Библейский контекст в поэтике Пушкина и Гоголя
Гольденберг А. Х. (Волгоград), д.ф.н., профессор Волгоградского государственного педагогического университета / 2004
Перечитывая в начале прошлого века «Маленькие трагедии», В. В. Розанов был поражен диалогом Альбера и Соломона:
«Ведь это — мысль, страница, отсвет Библии? — пишет Розанов. — Это — глубоко и прекрасно, как в „Эклезиасте“ и, однако, без малейшей ему подражательности, в обороте мысли, чисто пушкинском...»1.
В этом проницательном суждении сформулирована весьма актуальная литературоведческая проблема. Речь идет о роли библейского контекста в поэтике русской классической литературы. Его исследование позволяет не только расширить наши представления об истоках образной системы «Маленьких трагедий», но и указать на некую архетипическую ситуацию, отразившуюся в «Скупом рыцаре» и «Мертвых душах».
По традиции, идущей от В. Г. Белинского, пушкинского Барона и гоголевского Плюшкина принято противопоставлять друг другу. «Идеал скупости один, — писал Белинский, — но типы его бесконечно различны. Плюшкин Гоголя гадок, отвратителен — это лицо комическое. Барон Пушкина ужасен — это лицо трагическое. Оба они страшно истинны...»2.
Следует отметить, что сопоставление персонажей в большинстве работ о Пушкине и Гоголе, к сожалению, не выходит за рамки тематического уровня и носит факультативный характер.
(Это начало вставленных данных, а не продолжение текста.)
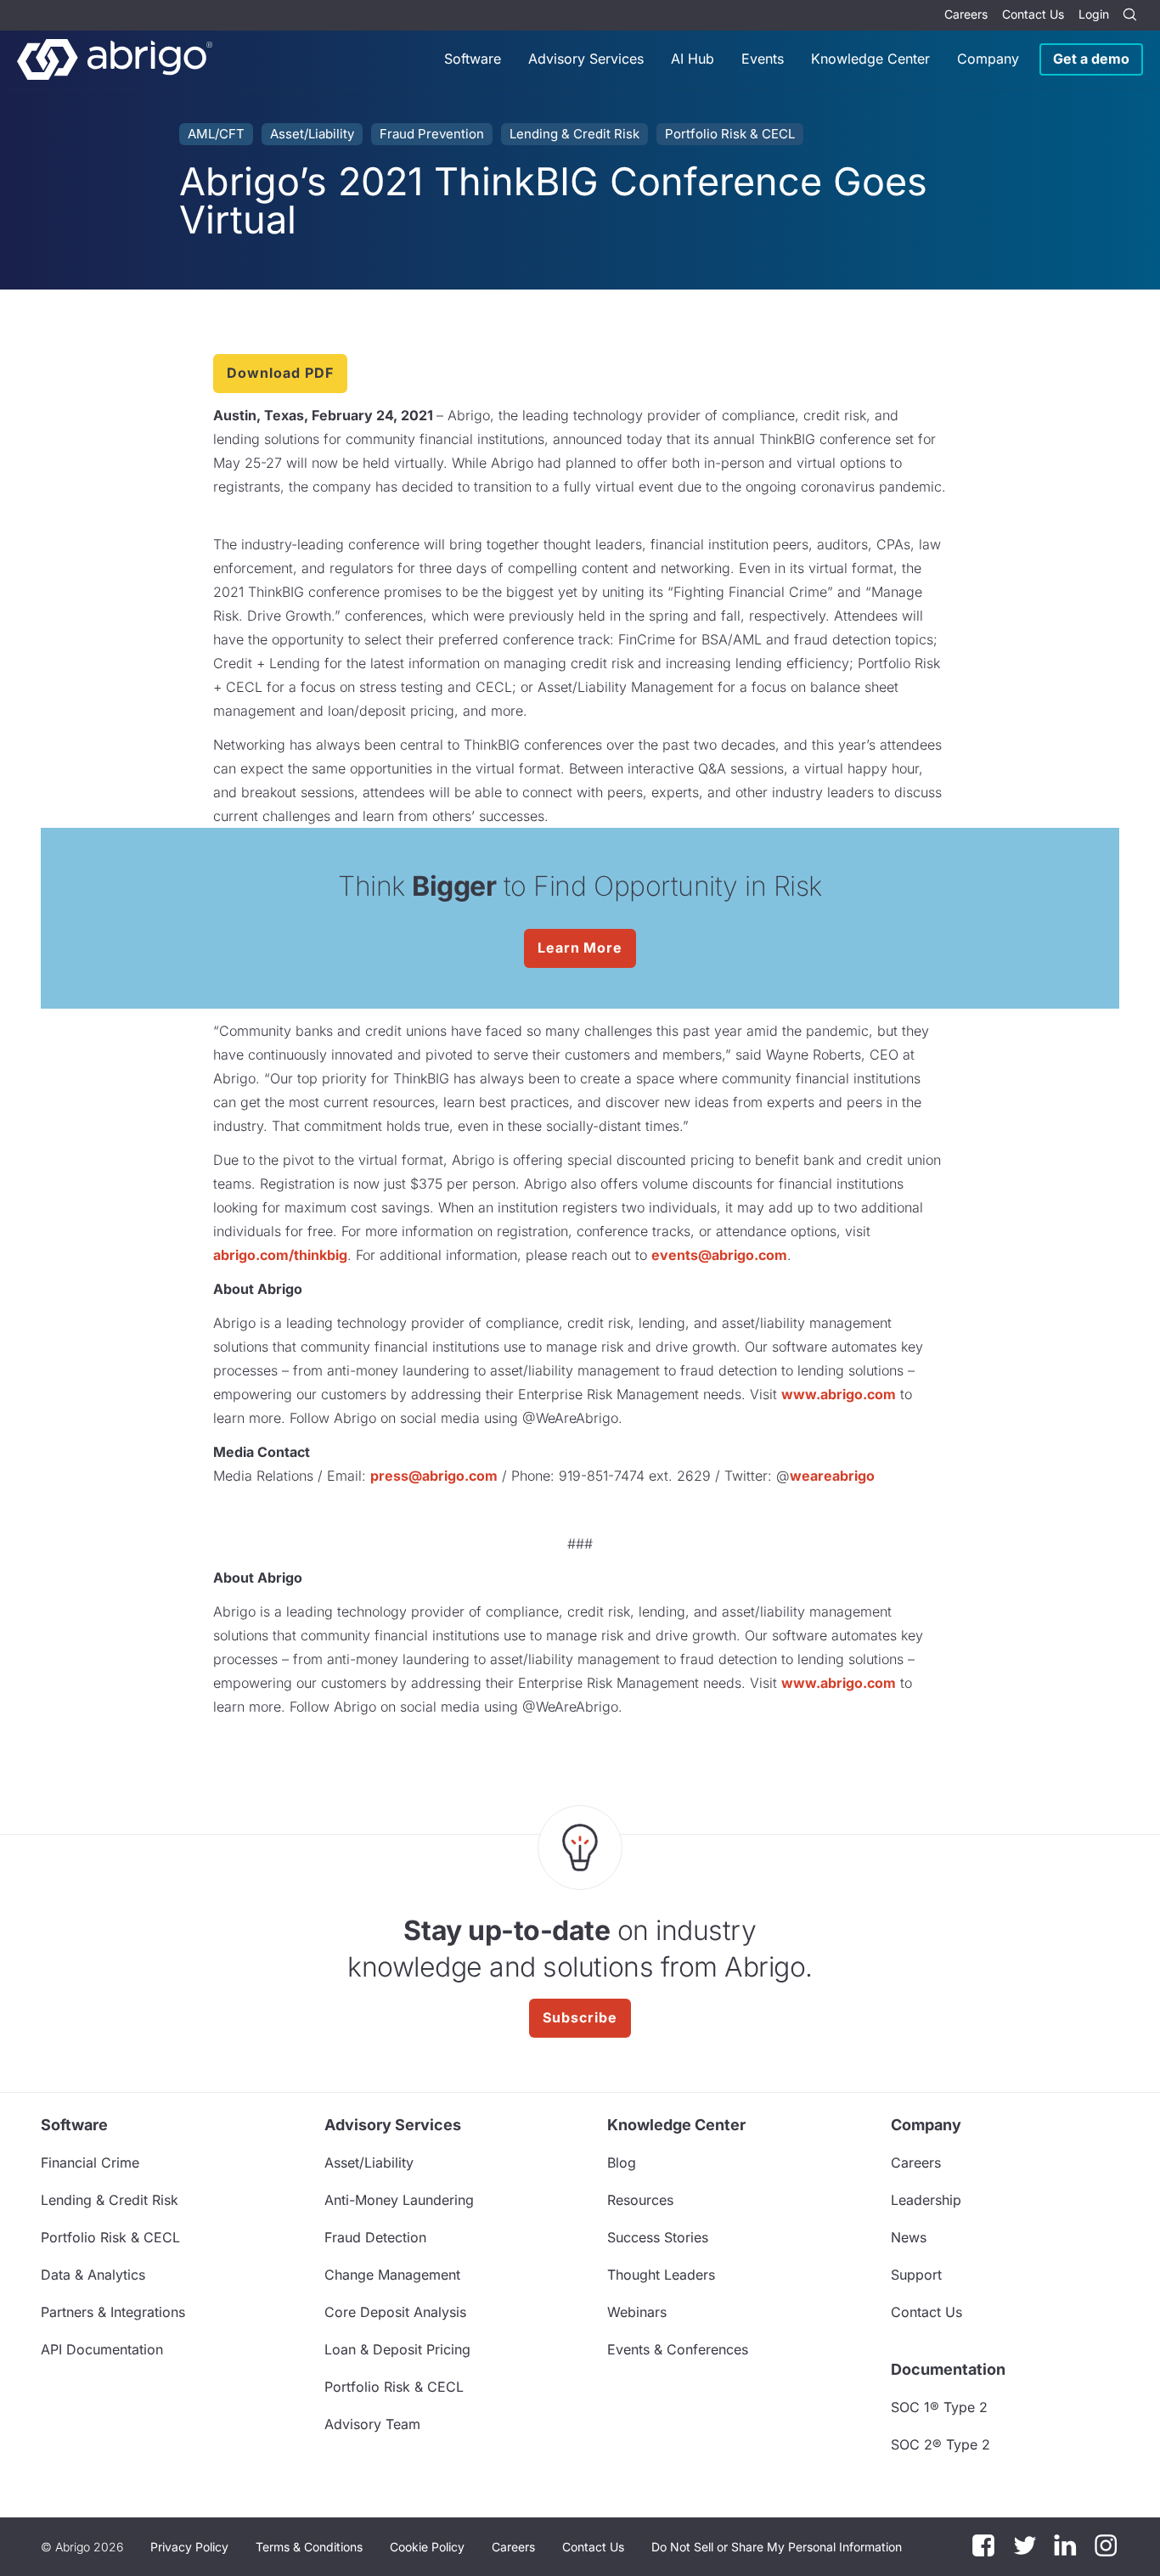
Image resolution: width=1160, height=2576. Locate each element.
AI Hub (692, 58)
В стороне остаются наиболее существенные аспекты проблемы, а именно: учитывал ли Гоголь художественный опыт автора «Скупого рыцаря»? что, кроме темы скупости, связывает образы этих героев? можно ли говорить об общности литературных архетипов, нашедших свое отражение в образной структуре персонажей?
Барона и Плюшкина по отдельности чаще всего соотносят с литературной традицией нового времени — национальной (от Сумарокова до Лажечникова) и западноевропейской (от Данте до Бальзака), давшей классические типы скупых. Но даже в ряду литературных скупцов герои Пушкина и Гоголя заметно выделяются. Они — «тезавраторы», припрятыватели богатств, и ведут себя по отношению к своим сокровищам иррационально. В отличие от большинства литературных предшественников (Шейлока, Гарпагона, Гобсека и др.) им чужд сурово осуждаемый христианской моралью грех ростовщичества 3. Своей страсти они отдаются вполне бескорыстно, даже в убыток себе. Поглощенный заботой о мелочах вроде кусочка сургуча или клочка бумаги, Плюшкин теряет огромное богатство: «сено и хлеб гнили, клади и стога обращались в... навоз, мука превратилась в камень, ... холсты и домашние материи... в пыль». Барон, сидя на сундуках с золотом, «пьет воду, ест сухие корки». В его отношении к своим деньгам есть нечто мистическое. Они больше не должны служить низменным «страстям и нуждам человека». Золото и деньги наделяются статусом сакральности: «Усните здесь сном силы и покоя, /Как боги спят в глубоких небесах...». Это жрецы в своем храме, по-разному совершающие ежедневный ритуал служения своему Божеству.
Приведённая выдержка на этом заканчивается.